* **SET OF TASKS**
• a. Answer these questions from the VAT ruling summary.
(i) Which court provided the clarifications on the holding company's VAT deduction right?
(ii) For which entities is this case law said to be of prime importance?
(iii) According to the ruling, to what extent must input VAT be considered fully deductible?
• b. Go on with the VAT ruling summary from the point where it stops.

::: DOCUMENT TEXT :::

OUR INSIGHTS AT A GLANCE
- The Court of Justice of the European Union provided some clarifications on the VAT deduction right of a holding company regarding input VAT borne for the acquisition of shares in a subsidiary in case the share deal is never completed.
- The CJEU decided that the intention to provide management services to a takeover target is, under certain conditions, sufficient to establish that a potential acquirer is engaged in an economic activity.
- The CJEU also ruled that input VAT must be considered as fully deductible to the extent the exclusive reason for the expenditure incurred is the intended VAT taxable economic activity.
- This case law is of prime importance for Luxembourg holding entities.
On 17 October 20181, the Court of Justice of the European Union ("CJEU") ruled that VAT incurred by a holding company on costs borne for the acquisition of shares in a subsidiary to which it intends to provide VAT taxable management services is fully deductible, even if ultimately these services are not rendered due to an unsuccessful share deal.

::: PROVIDED RECORDS :::

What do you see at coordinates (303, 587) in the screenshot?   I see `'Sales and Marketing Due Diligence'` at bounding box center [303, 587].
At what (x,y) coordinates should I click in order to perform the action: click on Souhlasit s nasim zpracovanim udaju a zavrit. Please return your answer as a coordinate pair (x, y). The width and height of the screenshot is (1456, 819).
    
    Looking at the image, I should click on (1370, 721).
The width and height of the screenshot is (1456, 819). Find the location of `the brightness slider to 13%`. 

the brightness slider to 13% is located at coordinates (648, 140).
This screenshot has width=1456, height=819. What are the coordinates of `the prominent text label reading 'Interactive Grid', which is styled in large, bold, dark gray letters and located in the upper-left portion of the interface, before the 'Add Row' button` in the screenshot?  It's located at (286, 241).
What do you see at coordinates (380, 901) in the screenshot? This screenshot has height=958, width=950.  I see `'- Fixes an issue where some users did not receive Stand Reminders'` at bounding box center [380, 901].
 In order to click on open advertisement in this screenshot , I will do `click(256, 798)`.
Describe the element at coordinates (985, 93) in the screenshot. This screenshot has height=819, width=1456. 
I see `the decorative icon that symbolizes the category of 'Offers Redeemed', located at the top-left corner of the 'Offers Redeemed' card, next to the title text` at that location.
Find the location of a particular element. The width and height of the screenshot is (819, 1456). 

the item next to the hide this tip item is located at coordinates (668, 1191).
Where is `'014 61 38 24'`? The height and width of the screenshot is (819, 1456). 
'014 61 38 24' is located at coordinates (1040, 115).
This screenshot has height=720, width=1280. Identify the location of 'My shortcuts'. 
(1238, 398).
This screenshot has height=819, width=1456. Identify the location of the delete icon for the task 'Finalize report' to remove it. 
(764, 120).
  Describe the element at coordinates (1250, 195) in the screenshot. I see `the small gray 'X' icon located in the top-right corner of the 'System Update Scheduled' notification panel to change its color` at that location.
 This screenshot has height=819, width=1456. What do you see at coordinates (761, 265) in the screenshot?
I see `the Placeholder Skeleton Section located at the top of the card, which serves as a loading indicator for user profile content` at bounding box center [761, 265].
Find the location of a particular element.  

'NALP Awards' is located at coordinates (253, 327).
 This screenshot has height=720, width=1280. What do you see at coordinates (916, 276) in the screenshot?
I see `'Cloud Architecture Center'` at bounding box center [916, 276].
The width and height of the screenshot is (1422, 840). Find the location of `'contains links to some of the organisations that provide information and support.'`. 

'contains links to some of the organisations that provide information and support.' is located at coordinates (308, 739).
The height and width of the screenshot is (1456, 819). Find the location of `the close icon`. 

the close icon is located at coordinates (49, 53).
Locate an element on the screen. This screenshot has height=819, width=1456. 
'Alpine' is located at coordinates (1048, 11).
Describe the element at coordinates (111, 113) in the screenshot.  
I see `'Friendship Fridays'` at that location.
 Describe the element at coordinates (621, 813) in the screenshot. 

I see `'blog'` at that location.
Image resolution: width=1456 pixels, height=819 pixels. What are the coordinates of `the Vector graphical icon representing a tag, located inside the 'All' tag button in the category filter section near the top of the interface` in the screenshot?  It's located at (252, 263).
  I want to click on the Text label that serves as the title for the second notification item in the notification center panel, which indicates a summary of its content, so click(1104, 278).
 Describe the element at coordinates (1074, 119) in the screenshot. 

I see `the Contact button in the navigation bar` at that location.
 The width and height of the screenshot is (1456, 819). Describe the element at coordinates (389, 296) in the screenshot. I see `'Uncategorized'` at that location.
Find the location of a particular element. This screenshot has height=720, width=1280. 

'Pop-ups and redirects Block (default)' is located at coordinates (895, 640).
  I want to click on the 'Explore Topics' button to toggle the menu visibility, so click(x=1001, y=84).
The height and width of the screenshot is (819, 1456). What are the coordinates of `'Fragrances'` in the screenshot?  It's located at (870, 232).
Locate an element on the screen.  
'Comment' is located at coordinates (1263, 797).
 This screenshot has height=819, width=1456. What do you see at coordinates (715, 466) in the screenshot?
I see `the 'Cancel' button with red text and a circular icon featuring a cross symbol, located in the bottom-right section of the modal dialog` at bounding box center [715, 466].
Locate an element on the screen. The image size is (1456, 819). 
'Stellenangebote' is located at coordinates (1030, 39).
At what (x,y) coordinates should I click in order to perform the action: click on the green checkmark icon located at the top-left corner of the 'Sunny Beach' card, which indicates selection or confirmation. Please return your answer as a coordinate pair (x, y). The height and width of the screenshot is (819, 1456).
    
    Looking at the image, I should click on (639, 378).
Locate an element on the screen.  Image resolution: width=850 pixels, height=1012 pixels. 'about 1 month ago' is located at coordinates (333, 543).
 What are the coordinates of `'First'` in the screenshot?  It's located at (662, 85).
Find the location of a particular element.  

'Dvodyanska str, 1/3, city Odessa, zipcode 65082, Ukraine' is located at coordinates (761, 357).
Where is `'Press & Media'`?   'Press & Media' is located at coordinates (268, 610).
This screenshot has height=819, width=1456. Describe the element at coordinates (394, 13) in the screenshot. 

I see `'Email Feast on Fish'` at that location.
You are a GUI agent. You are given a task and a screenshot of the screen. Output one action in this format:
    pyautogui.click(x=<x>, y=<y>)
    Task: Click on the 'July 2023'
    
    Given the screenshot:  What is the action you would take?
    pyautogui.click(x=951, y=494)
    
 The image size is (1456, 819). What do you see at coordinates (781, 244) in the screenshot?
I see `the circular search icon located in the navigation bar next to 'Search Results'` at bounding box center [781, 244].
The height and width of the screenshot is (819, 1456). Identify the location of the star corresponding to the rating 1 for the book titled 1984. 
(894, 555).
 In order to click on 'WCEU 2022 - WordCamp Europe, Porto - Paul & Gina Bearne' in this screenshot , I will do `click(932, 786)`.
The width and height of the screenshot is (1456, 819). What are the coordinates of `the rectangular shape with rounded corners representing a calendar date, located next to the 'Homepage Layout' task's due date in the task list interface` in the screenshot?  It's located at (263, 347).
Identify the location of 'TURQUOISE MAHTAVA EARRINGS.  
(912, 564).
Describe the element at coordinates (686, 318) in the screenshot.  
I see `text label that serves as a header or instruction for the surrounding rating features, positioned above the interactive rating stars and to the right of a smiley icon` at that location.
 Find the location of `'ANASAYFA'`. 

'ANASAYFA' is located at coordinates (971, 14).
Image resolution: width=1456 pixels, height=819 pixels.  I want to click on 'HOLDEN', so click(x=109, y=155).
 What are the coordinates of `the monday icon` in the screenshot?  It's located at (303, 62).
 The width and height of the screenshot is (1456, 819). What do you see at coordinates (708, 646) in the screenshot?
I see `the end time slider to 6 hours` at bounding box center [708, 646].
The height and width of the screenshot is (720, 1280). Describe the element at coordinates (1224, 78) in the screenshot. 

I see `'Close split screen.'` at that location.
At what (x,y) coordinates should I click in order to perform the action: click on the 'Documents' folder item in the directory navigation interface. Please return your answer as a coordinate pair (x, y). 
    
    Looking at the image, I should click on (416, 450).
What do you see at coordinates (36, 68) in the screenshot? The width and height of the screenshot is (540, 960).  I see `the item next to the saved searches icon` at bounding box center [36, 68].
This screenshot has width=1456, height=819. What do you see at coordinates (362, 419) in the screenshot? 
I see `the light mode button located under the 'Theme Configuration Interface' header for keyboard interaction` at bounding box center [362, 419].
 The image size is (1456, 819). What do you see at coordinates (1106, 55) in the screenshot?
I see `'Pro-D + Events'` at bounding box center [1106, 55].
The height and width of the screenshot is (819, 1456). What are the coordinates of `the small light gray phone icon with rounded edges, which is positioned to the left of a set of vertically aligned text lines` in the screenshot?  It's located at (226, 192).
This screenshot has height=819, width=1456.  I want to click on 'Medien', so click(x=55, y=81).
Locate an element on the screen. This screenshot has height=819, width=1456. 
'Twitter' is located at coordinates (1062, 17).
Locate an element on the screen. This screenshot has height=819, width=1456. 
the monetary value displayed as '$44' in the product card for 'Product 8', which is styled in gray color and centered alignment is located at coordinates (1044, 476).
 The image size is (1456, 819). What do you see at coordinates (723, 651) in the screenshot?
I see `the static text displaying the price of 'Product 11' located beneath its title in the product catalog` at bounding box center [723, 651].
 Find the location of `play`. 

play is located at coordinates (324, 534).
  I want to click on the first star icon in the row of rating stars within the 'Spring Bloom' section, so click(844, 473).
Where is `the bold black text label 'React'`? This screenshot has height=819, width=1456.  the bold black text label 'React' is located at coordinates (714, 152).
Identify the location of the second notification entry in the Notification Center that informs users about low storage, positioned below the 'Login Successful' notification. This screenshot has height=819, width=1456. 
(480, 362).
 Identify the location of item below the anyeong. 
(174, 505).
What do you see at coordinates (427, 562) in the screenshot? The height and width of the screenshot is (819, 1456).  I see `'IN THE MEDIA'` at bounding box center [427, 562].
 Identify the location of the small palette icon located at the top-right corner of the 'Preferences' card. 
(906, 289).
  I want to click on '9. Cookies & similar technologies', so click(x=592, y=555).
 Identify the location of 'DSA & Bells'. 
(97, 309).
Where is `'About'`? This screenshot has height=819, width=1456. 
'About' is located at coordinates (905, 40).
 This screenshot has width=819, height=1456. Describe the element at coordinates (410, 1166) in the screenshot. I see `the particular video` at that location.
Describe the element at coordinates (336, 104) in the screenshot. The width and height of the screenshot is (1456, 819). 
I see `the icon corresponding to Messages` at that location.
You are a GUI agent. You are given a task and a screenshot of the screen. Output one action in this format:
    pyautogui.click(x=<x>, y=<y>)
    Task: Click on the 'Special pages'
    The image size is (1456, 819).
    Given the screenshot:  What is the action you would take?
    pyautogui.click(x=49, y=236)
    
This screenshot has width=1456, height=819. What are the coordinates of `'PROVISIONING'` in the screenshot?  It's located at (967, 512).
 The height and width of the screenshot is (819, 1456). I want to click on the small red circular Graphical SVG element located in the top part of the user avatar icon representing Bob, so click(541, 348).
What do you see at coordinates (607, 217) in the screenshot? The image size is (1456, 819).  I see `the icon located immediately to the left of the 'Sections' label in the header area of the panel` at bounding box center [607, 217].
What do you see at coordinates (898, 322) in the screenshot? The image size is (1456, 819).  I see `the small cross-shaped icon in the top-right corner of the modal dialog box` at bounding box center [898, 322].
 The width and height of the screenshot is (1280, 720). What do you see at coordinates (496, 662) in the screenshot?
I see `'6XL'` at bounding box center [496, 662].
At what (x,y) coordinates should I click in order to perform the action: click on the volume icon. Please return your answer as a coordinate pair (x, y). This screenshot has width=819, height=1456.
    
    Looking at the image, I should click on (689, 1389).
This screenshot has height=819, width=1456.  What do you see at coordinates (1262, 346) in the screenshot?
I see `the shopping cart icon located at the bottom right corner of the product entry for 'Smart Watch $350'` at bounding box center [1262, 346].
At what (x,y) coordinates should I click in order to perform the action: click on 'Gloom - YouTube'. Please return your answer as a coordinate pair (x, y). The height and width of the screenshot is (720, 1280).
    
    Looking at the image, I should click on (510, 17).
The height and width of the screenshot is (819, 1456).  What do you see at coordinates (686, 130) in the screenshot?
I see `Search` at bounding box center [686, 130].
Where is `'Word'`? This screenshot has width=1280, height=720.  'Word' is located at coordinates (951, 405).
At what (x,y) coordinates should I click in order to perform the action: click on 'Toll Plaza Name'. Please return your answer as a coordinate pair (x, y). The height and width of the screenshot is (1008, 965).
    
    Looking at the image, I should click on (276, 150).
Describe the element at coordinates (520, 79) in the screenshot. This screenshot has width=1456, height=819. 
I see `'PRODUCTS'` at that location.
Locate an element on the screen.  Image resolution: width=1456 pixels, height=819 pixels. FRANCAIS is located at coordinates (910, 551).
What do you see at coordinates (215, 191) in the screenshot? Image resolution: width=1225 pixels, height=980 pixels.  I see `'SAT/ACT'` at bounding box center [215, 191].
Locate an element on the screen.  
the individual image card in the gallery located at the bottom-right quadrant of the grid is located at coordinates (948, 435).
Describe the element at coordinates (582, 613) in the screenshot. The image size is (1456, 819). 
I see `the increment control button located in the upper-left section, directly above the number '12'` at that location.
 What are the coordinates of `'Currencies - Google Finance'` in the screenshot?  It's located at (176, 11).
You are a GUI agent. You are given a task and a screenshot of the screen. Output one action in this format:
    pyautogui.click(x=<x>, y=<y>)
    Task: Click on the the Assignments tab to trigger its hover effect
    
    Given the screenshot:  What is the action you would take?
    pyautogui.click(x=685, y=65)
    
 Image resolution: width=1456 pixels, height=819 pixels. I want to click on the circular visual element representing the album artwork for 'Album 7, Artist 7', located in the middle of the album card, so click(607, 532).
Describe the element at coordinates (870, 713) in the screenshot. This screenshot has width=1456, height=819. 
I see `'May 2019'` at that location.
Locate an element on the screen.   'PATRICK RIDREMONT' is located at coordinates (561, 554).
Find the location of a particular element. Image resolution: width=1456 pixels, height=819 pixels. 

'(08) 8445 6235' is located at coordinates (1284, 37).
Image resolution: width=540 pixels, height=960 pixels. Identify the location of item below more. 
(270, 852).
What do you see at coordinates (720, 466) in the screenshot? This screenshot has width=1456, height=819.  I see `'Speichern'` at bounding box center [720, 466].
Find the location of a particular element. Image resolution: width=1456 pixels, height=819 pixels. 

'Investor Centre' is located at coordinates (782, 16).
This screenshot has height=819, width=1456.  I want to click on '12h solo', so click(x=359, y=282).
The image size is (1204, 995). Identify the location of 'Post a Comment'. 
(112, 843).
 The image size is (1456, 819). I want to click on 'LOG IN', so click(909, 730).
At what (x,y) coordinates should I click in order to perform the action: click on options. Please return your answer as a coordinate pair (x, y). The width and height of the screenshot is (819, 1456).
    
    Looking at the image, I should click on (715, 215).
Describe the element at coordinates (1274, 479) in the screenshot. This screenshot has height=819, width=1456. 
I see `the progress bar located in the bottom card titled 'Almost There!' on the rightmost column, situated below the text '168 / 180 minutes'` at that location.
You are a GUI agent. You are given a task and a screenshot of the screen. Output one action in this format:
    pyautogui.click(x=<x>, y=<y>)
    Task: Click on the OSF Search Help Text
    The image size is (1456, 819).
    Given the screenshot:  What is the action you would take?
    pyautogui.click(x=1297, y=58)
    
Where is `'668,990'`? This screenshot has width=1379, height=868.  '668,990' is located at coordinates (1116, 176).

:::

* **OUTPUTS IN ORDER**
• a.
(i) The Court of Justice of the European Union (CJEU).
(ii) Luxembourg holding entities.
(iii) To the extent that the exclusive reason for the expenditure incurred is the intended VAT taxable economic activity.

• b.
Facts and questions referred to the CJEU
In 2006, Ryanair launched a takeover bid for all the shares of the Irish airline Aer Lingus. In that framework, the airline incurred various advisory costs subject to VAT linked to the planned acquisition. Although the takeover was not fully carried out, Ryanair sought the deduction of the input VAT incurred stating that it was its intention to provide VAT taxable management services to Aer Lingus following the expected share deal.
The tax authority denied the VAT deduction considering the fact that Ryanair did not provide management services in the case at hand. Ryanair brought an appeal to the Supreme Court that referred certain questions to the CJEU.
Decision of the CJEU
As a first step, the CJEU was requested to determine if the intention to provide management services to a takeover target, in the event that the takeover is successful, is sufficient to establish that a potential acquirer is engaged in an economic activity. The CJEU replied in the affirmative, confirming that a company which carries out preparatory acts which are part of a proposed acquisition of shares in another company with the intention of pursuing an economic activity consisting in involvement in the management of that other company by providing management services subject to VAT must be considered a taxable person. Nevertheless, that intention to provide VAT taxable management services has to be confirmed by objective elements.
The subsequent question aimed at determining whether the input VAT incurred by a potential acquirer on services received for the purposes of seeking to progress the relevant acquisition can be considered as linked with the future VAT taxable management services and therefore as being deductible.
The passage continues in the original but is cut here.